HDP’ye yönelik politik saldırıların merkezinde olan HDP’nin kapatılması davası Anayasa Mahkemesinde devam ediyor. Anayasa Mahkemesi, HDP’ye verilecek hazine yardımı geçici olarak bloke etti. HDP’nin kapatılmasına yönelik saldırılar devam ettiği bir zamanda Anayasa taslağı üzerinde bir tartışma yapmanın yersiz olduğuna dair bazı eleştiriler yapılmaktadır.
Ancak, HDP’nin politik ilişkilerdeki stratejik önemi nedeniyle politik perspektifleri çok daha net olması gerektiği açıktır. HDP’nin kapatılması davasını görüşen Anayasa Mahkemesinin hangi demokratik normlar üzerinde hareket ettiği oldukça tartışmalı olduğu açıktır. Demokratik bir anayasa ve buna uygun bir Anayasa Mahkemesi olmuş olsaydı, HDP’nin kapatılması gündemde olmayacaktı. Bu neden HDP’nin anayasa taslağının varlığı olması önem arz etmektedir.
HDP, sistemin ideolojik-politik alanı dışında olan ama sistemin belirlediği yasalar ve kanunlar içerisinde kurulmuş bir partidir. Bu nedenle hem iktidar gücü olan partilerden hem de fiilen devlet muhalefetini temsil eden partilerden niteliksel olarak farklıdır. Niteliksel farkta kast edilen ise programı ve ileri sürülen politik ve toplumsal talepleridir. Bu nedenle HDP’nin oy oranı % 11-13 arasında görünse de toplumsal temsiliyeti çok daha geniştir. Çünkü programatik görüşleri ve ileri sürdüğü politik talepler, toplumun bütün kesimlerini kapsamaktadır.

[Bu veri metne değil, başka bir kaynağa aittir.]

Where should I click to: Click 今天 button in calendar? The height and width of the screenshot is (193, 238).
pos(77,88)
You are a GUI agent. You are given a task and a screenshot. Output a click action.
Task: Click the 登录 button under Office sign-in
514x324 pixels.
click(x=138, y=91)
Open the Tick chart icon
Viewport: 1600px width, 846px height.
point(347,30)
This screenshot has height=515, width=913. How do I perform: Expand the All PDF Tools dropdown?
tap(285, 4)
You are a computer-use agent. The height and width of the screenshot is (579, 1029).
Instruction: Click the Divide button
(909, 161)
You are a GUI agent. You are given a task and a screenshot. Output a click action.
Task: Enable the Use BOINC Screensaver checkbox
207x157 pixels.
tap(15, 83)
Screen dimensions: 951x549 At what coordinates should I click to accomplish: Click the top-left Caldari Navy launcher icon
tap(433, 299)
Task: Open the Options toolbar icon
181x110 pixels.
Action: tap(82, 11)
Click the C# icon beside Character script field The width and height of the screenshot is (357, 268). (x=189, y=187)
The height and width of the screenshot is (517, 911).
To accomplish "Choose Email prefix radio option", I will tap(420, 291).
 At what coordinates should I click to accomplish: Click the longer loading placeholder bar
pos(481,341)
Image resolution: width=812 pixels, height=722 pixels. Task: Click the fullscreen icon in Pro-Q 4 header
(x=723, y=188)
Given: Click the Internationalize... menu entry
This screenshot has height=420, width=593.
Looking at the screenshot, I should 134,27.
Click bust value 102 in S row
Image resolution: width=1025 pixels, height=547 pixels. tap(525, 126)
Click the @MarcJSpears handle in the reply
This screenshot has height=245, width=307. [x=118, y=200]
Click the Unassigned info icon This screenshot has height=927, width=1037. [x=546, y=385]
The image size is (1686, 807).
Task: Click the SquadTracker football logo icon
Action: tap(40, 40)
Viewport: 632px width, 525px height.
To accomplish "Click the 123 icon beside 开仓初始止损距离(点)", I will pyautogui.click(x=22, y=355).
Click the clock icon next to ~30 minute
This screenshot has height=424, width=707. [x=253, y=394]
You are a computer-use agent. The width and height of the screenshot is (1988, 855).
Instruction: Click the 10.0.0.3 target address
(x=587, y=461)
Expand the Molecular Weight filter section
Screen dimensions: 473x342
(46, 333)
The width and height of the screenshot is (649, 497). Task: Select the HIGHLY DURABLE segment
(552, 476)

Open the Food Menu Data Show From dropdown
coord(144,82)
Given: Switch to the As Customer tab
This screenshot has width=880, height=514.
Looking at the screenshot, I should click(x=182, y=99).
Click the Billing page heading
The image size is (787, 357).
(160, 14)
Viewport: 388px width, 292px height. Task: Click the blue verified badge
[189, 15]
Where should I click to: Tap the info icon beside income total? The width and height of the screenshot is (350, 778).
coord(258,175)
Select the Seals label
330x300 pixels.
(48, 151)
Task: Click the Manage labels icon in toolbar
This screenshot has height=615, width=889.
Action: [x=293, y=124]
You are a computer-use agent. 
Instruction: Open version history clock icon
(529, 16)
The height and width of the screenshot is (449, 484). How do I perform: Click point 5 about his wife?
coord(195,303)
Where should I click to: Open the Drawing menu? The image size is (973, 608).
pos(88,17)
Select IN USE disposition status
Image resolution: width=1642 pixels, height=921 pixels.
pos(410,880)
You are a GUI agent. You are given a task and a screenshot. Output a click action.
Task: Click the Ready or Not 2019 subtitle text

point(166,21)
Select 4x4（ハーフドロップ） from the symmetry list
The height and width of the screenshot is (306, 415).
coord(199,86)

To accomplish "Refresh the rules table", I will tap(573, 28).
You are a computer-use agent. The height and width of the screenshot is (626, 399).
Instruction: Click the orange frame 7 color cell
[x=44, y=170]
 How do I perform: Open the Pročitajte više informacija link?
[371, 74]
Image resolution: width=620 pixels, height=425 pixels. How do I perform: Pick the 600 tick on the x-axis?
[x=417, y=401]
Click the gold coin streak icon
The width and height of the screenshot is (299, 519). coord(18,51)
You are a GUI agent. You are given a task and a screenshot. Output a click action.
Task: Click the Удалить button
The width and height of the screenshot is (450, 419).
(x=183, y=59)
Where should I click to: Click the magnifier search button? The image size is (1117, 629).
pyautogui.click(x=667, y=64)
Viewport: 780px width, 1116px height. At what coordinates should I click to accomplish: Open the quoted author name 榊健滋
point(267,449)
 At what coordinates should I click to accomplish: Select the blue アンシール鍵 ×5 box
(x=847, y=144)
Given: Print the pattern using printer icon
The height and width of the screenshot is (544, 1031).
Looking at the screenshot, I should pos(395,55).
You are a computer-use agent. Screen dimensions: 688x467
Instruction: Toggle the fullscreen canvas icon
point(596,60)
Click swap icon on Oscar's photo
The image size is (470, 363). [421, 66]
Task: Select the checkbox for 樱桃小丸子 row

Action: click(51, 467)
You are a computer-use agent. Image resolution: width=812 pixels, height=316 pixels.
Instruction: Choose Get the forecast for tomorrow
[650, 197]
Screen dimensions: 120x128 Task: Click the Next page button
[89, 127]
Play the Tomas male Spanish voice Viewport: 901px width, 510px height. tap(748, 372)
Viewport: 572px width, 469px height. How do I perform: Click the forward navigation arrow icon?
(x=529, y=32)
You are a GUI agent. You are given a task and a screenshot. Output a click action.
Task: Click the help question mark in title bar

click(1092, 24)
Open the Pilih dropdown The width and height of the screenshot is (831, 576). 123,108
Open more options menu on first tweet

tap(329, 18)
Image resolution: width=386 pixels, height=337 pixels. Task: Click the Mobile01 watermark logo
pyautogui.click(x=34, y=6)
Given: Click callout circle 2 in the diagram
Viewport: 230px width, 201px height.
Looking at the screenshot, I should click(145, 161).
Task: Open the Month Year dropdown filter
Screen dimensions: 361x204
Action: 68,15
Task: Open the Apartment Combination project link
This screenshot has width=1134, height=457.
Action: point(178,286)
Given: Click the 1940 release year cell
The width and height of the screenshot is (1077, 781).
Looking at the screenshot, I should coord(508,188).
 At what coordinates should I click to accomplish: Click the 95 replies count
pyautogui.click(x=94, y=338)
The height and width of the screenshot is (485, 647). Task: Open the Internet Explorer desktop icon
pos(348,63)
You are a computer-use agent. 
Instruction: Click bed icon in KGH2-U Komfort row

HDP ile iktidar ve muhalefetiyle sistem partileri arasındaki farkın somutlaşmış hali aynı zamanda nasıl bir değişim istediğiyle ilgilidir. Bu farklılık tam ve yoruma yer bırakmayacak kadar net olmalıdır. Toplumun karşısına çıkarken, somut olarak ne istediğinizi belirleyen bilgilerin ve belgelerin kamuoyuna sunulması gerekir.
AKP-MHP iktidar gücü
Devletin iktidar gücü olan Cumhur İttifakı, Anayasa’da değişiklik yaparak Cumhurbaşkanlığı Yönetim Sistemini hayata geçirdi. Devletin muhalefet kanadını temsil eden Millet İttifakı da devletin kurumsal yapısını yeniden reorganize eden Parlamenter Yönetim Sistemini esas alan bir Anayasa Taslağını kamuoyuna sundu.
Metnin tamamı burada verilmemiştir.